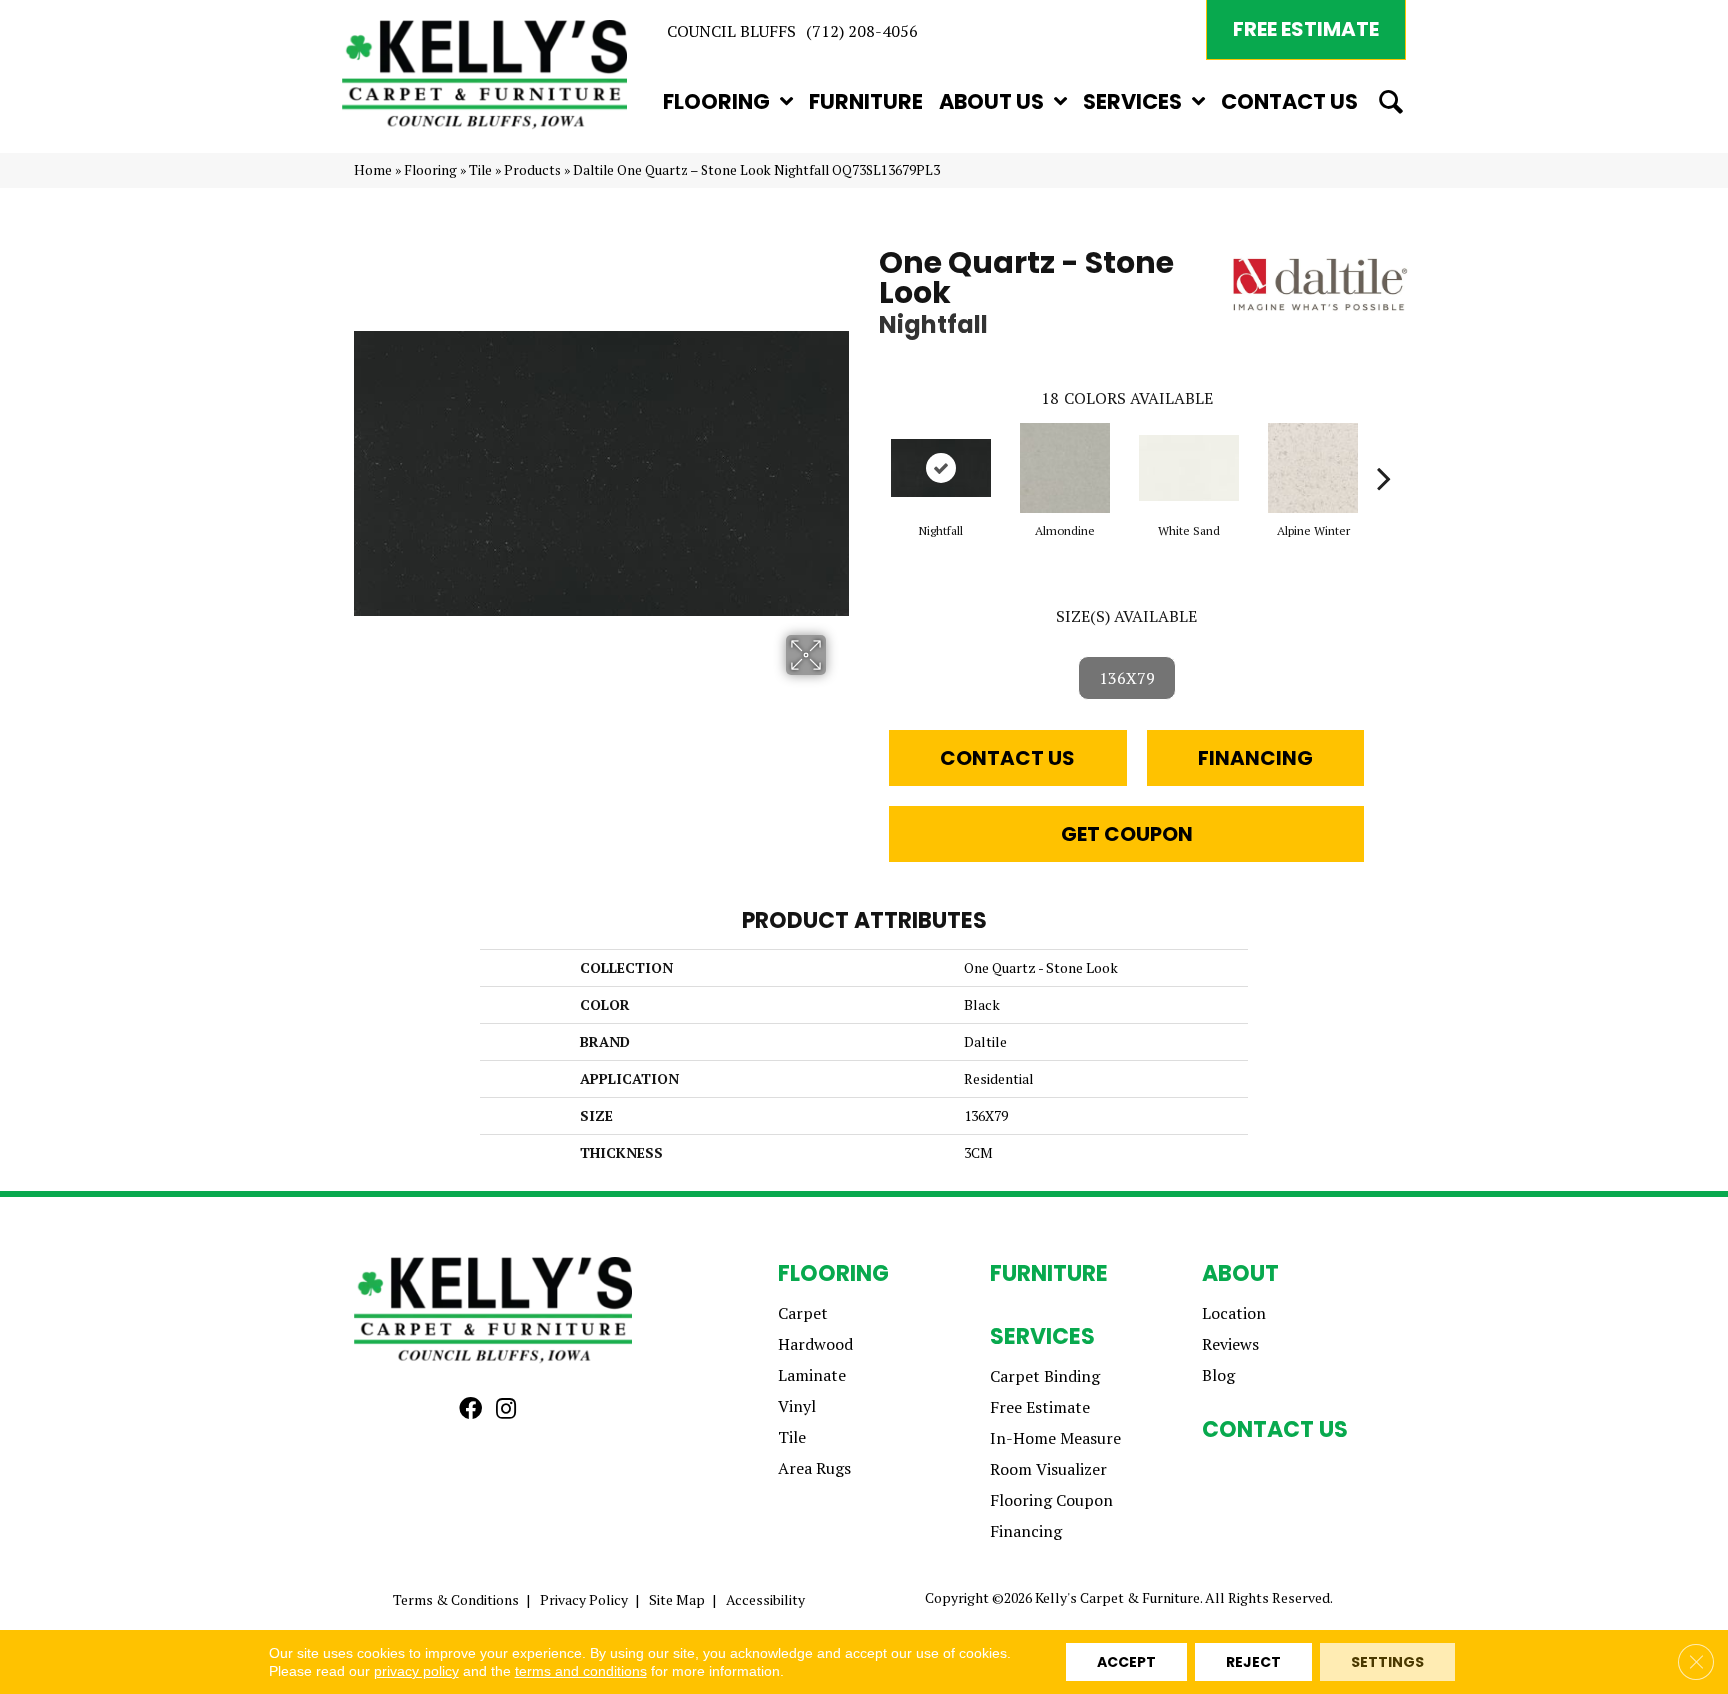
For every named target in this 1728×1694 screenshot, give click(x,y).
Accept (1126, 1662)
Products (532, 170)
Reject (1253, 1662)
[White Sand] (1189, 468)
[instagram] (506, 1409)
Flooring (430, 170)
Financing (1255, 758)
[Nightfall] (941, 468)
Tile (480, 170)
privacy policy (416, 1671)
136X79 (1127, 678)
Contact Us (1007, 758)
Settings (1387, 1662)
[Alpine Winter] (1313, 468)
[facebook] (470, 1409)
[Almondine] (1065, 468)
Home (373, 170)
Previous (869, 448)
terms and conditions (581, 1671)
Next (1384, 448)
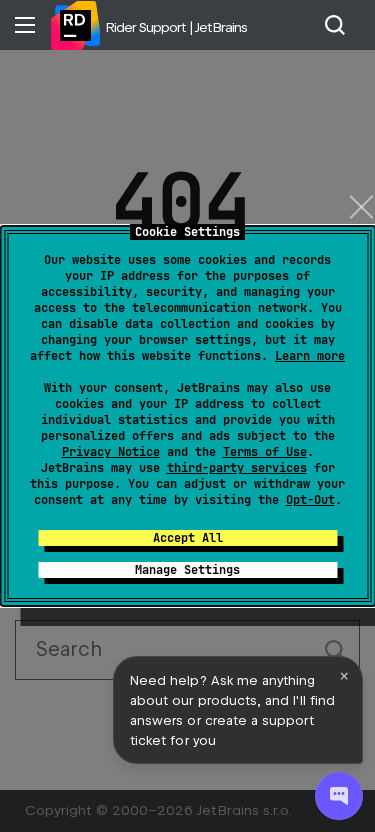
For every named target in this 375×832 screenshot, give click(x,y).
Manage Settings (187, 570)
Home (75, 25)
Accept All (188, 538)
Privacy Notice (111, 452)
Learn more (310, 356)
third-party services (237, 468)
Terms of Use (265, 452)
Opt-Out (310, 500)
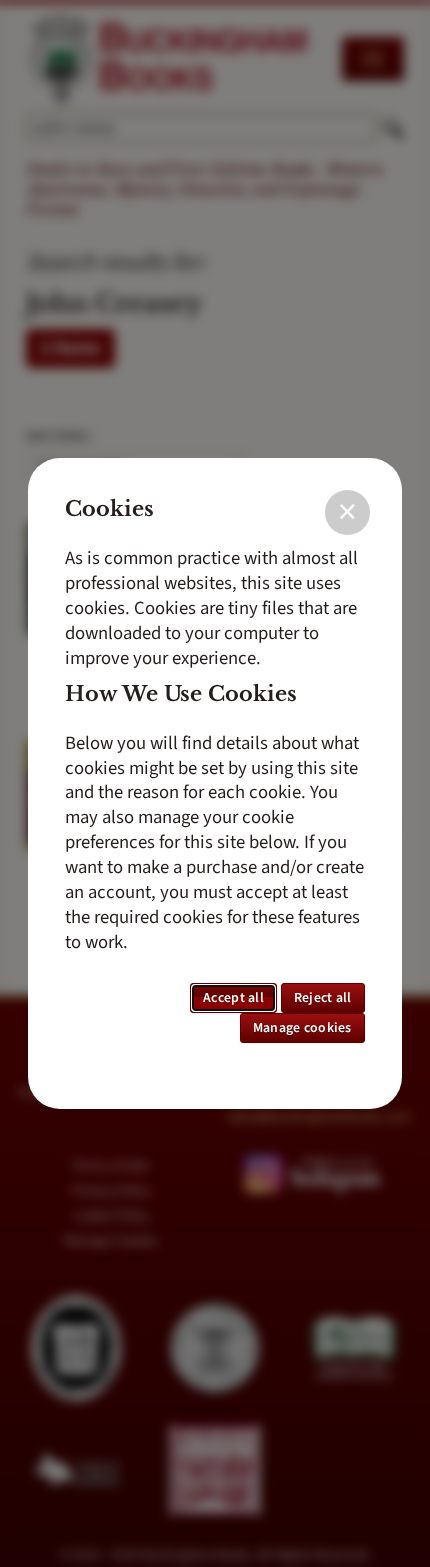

* * * * *

__Work order__
Throughout the records above, find the lines in which the word "target" appears and return them.

__Exercise result__
For every named target in this 1728×1694 screenshot, give click(x,y).
For every named target in this 375×832 screenshot, give click(x,y).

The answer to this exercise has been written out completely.